Higher ed sector experiencing record impairments: MMA
4 min readMunicipal Market Analytics reported a record number of higher education impairments have been added to its Default Trends database this year as colleges and universities struggle with lower enrollment and increased operating costs.
MMA added 14 colleges or universitiesto its database, besting a previous record of eight in 2009. The $1.06 billion impaired so far is also a record in its 14-year history, eclipsing the previous full-year record of $570 million in 2015, according to MMA’s Default Trends.
The data indicates that 2023 could be “the potential start of a long-feared trend toward more higher ed impairments and, possibly, defaults,” MMA Managing Director Lisa Washburn wrote in the firm’s weekly Outlook report.
Washburn said the data on this academic year’s fall enrollment also “suggests that elevated mergers and closures are unlikely to abate in the near to medium term.”
The National Student Clearinghouse Research Center released a report Thursday that said this fall’s freshman enrollment in private non-profit colleges was down 4.0%, enrollment in public colleges was down 6.1%, and full-time enrollment in bachelor’s granting programs was down 6.2%, all from a year earlier.
“Fewer tuition paying students locked in for the next several years, higher operating costs (including, but not limited to, labor), a need for significant capital investment to compete, and higher interest rates and tightened credit conditions will reasonably hit operating margins, leading to more sector consolidation (e.g., fewer schools),” Washburn said.
While enrollment in undergraduate certificate programs was up, this will not bring in as much money in the short-term or long term as enrollment in bachelor’s degree programs.
The challenges show the higher education landscape remains “bifurcated,” said Fitch Senior Directors Emily Wadhwani and Sarah Repucci.
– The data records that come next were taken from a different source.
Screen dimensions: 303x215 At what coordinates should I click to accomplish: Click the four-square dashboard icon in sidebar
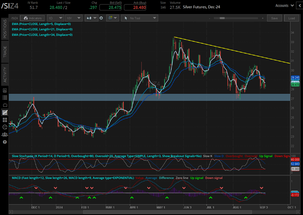[x=5, y=120]
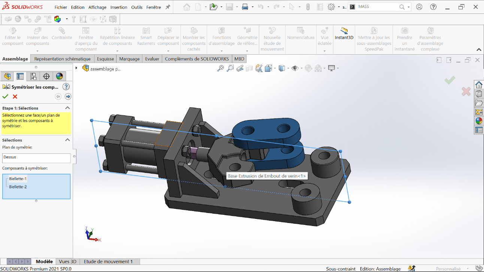
Task: Open the Insertion menu
Action: point(118,7)
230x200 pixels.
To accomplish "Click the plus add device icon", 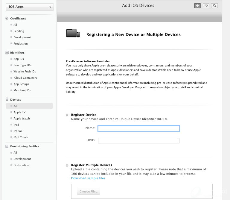I will (x=197, y=6).
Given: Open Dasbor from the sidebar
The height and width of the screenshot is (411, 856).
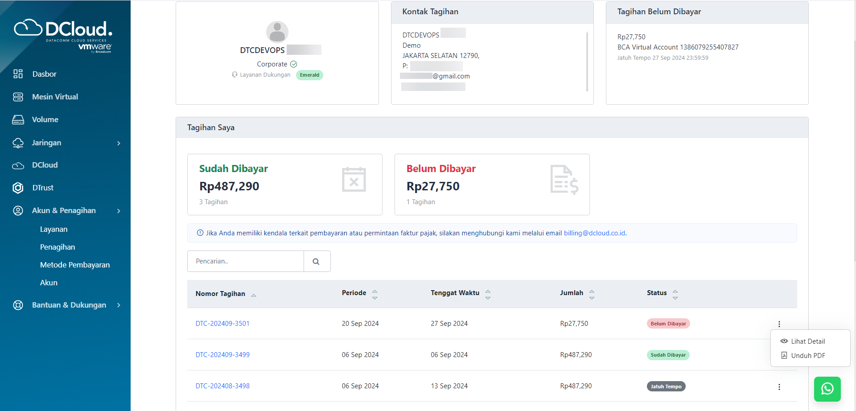Looking at the screenshot, I should point(44,74).
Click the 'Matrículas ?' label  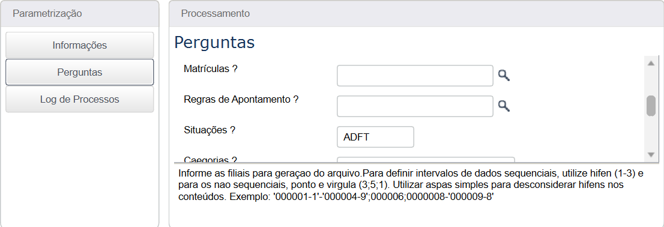(x=211, y=69)

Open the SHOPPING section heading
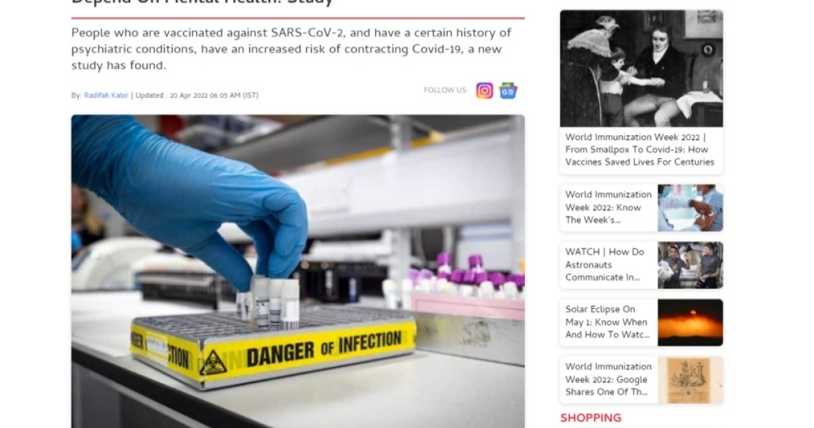pyautogui.click(x=590, y=418)
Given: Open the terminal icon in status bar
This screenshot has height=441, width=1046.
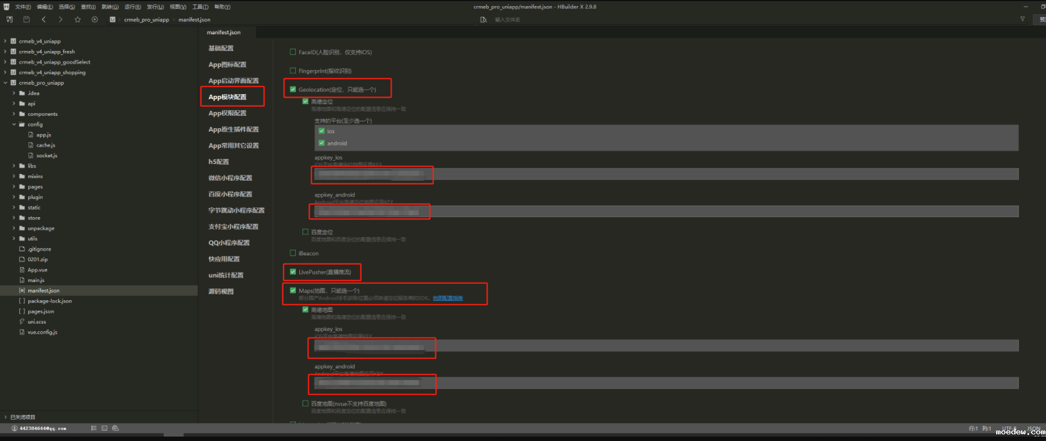Looking at the screenshot, I should click(104, 428).
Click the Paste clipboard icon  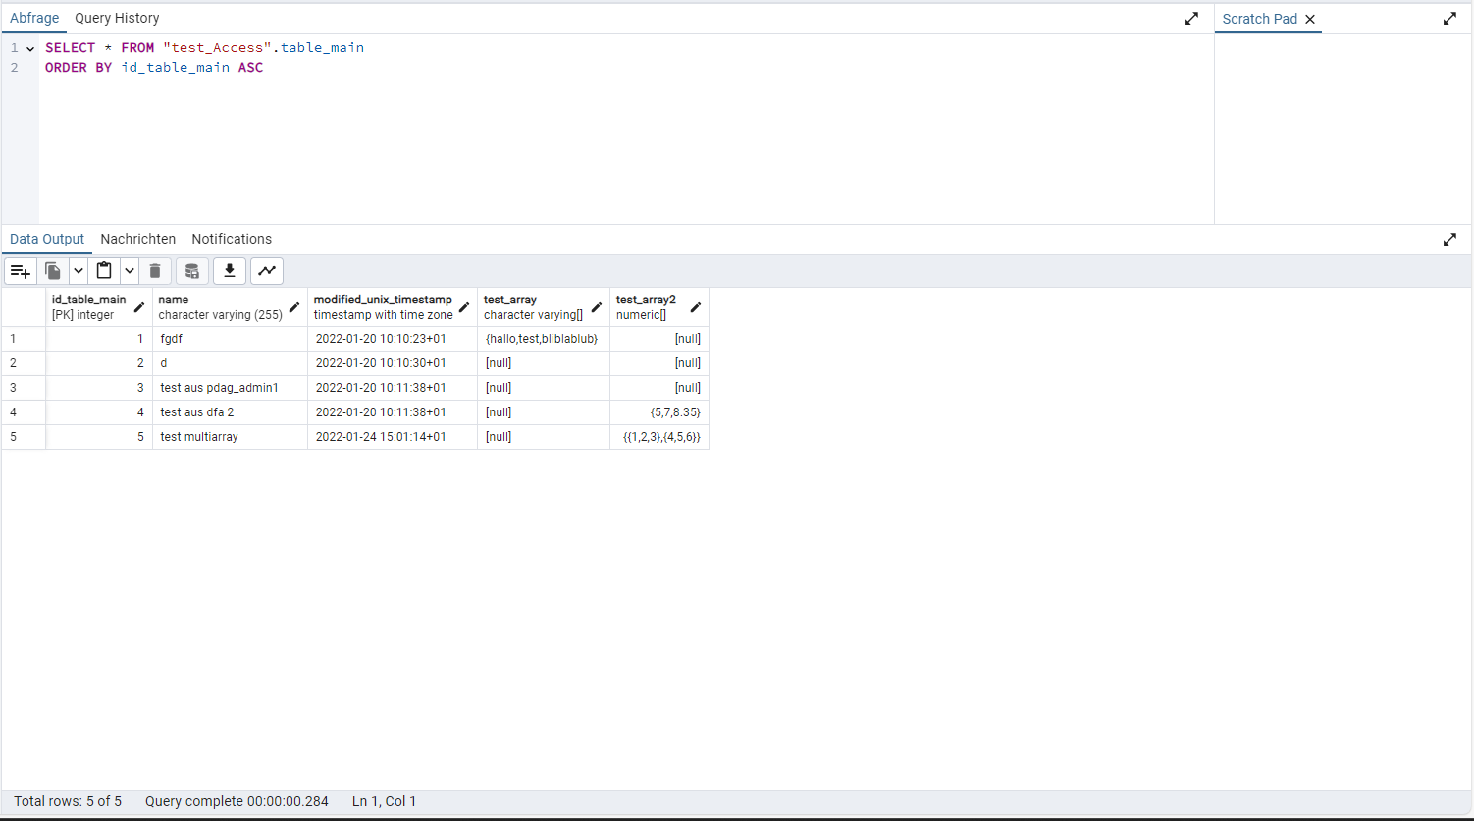click(104, 271)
Institutions with weak brands located in markets with significant drops in college-age population are vulnerable to enrollment declines.
While higher education balance sheets are generally better than pre-pandemic, S&P Global Ratings Senior Director Jessica Wood said “operating costs continue to rise, pressuring cash flows and capital spending.”
“Flagship state universities” should be “fine,” said Joseph Krist, publisher of MuniCredit News. They become “more attractive everyday cost-wise.” Established private universities with large endowments and strong demand are also likely to manage the challenges.
However, in a continuing trend since the onset of the COVID-19 pandemic, small, specialized colleges are likely to face declining demand, particularly with a “demographic cliff” affecting them, Krist noted.
Overall undergraduate enrollment declined 7.7% in 2023 compared to the total in 2019, according to Moody’s Investors Service. However, a more significant demographic cliff in high school graduates will run from 2026 to 2037, Moody’s analysts said in a report released Oct. 18.
Howard Cure, Evercore director of municipal bond research, said given the United States’ strong economy, high school graduates are having an easy time getting jobs, lowering the inducement to seek a college degree.
This has hit several smaller liberal arts colleges. Some of the closings have taken place recently or are anticipated to happen soon. Cabrini University of Pennsylvania is expected to close in June, Alliance University of New York is scheduled to close in December, New York’s Medaille University closed of New York in August, and The University of the Sciences of Pennsylvania ceased in June 2022.
Wadhwani and Repucci noted that more closures, mergers, and restructured operations are inevitable at weak, narrowly focused and/or small institutions.
“Meaningful and persistent declines in student fee revenues, usually the result of unexpected enrollment drops, are common precursors to consolidation or closure,” they said
The ratings agencies’ outlooks for higher education are negative for Moody’s Investors Service, mixed for S&P Global Ratings, and deteriorating for Fitch Ratings.
Washburn said that rating trends “will not likely be fully reflective of the sector strain” because institutions that borrow in the public debt market, and the rated portion particularly, tend to be larger and/or more fiscally sound.
“This means that much of the fiscal deterioration that results in a decision to merge or close will likely take place outside of the rated universe,” Washburn continued. “To this point, of the 66 non-insured higher education issuers in MMA’s Default and Impairment Database, only eight had a rating above the BBB category at the time of issuance and of the 17 defaulters, four were rated in the BBB category or below at issuance and 13 were unrated.
Only about a quarter, about 1,000, of the institutions in the higher education sector have publicly issued debt outstanding and of the sector’s approximate $230 billion of debt, about half comes from the top 25 borrowers, Washburn said.
“In terms of ratings, about 70% of borrowers fall into the AAA-A category, [the] BBB category and below account for ~20%, and around 10% lack ratings,” she said.
Given the challenged enrollment trends, “the better situated institutions (more competitive, strong brand) are positioned to maintain (or grow in some cases) enrollment (and fiscal stability) by pulling students from weaker positioned schools,” Washburn said.